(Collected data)

Content starts

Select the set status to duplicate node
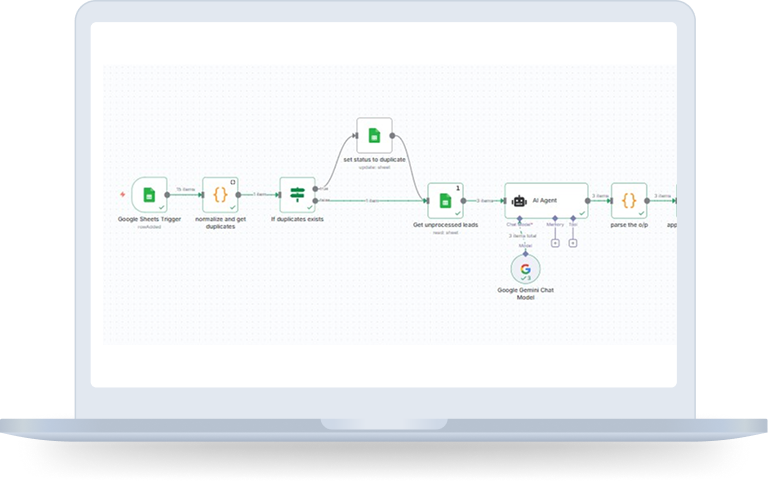Viewport: 768px width, 484px height. (x=374, y=136)
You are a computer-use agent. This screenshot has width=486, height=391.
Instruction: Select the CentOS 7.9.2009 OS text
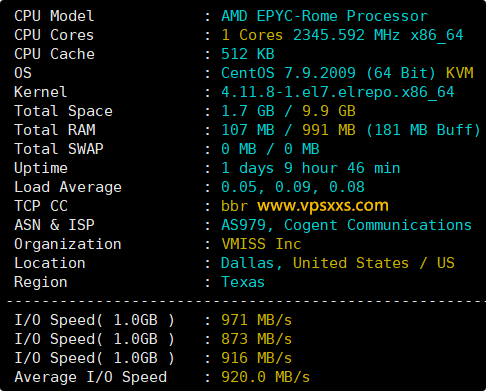[x=288, y=73]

Content ends

Print the records above exactly, minus pictures.

# [Response to the exercise]
Select the set status to duplicate node
Viewport: 768px width, 484px height. (x=374, y=136)
You are a computer-use agent. This screenshot has width=486, height=391.
Instruction: Select the CentOS 7.9.2009 OS text
[x=288, y=73]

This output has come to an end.